- **Problem statement**: Each line from the one containing "Quintana Roo mantiene una" through the end of the data must be retyped exactly, and no other line.

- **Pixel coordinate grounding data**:
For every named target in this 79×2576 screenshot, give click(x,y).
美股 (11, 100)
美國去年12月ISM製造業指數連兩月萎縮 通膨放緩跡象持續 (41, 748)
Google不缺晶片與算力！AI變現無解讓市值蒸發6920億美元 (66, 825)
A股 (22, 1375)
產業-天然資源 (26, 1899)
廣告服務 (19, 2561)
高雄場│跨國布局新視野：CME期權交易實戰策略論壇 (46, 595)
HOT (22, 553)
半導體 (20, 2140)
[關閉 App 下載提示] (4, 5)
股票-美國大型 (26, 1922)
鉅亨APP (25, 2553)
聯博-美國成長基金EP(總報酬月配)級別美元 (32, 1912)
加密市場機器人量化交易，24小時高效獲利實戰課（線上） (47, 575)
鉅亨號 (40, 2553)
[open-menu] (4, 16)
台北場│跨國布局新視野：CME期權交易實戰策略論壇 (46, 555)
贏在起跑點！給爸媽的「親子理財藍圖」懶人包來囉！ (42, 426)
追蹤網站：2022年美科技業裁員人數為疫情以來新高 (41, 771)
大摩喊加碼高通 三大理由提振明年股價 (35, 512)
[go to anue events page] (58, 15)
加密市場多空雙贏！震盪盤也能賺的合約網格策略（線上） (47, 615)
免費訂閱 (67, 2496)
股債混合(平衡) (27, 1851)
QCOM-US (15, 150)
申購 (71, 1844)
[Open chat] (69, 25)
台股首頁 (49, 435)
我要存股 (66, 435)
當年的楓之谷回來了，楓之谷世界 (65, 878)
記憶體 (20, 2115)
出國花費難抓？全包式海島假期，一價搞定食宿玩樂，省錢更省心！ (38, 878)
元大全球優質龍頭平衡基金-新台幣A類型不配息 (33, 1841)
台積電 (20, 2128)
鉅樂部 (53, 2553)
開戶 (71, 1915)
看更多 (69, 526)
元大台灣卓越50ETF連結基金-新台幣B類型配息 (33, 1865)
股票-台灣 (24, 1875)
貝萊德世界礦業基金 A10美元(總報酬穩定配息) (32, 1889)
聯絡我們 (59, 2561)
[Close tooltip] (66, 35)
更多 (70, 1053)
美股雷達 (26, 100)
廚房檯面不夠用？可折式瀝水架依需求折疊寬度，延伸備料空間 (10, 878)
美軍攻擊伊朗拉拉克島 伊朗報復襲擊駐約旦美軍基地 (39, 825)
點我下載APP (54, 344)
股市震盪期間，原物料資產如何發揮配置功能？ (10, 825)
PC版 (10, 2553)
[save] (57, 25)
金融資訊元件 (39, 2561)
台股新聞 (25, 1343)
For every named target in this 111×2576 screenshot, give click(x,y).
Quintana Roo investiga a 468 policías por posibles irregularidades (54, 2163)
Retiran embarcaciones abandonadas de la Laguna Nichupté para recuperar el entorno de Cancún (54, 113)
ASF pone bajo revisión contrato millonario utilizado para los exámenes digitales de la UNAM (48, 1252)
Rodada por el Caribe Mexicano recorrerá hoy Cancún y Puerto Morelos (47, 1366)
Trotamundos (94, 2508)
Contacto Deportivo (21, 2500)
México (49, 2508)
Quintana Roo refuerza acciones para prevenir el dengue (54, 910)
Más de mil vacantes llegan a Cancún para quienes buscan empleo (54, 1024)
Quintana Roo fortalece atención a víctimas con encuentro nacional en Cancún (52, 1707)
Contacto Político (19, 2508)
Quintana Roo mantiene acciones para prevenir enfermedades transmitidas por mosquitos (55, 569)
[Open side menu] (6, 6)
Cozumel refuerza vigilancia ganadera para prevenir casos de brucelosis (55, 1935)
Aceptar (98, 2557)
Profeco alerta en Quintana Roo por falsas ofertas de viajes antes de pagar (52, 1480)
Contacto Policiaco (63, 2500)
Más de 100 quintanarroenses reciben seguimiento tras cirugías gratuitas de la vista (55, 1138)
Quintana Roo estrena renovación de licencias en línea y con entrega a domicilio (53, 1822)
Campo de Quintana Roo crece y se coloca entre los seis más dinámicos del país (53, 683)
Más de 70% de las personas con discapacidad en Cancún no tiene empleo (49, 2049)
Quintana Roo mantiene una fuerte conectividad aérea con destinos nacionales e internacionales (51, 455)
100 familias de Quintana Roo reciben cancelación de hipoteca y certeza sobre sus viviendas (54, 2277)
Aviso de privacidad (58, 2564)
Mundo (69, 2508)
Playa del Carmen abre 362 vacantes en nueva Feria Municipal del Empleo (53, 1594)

- **Answer section**:
Quintana Roo mantiene una fuerte conectividad aérea con destinos nacionales e internacionales (51, 455)
100 familias de Quintana Roo reciben cancelación de hipoteca y certeza sobre sus viviendas (54, 2277)
Aviso de privacidad (58, 2564)
Mundo (69, 2508)
Playa del Carmen abre 362 vacantes en nueva Feria Municipal del Empleo (53, 1594)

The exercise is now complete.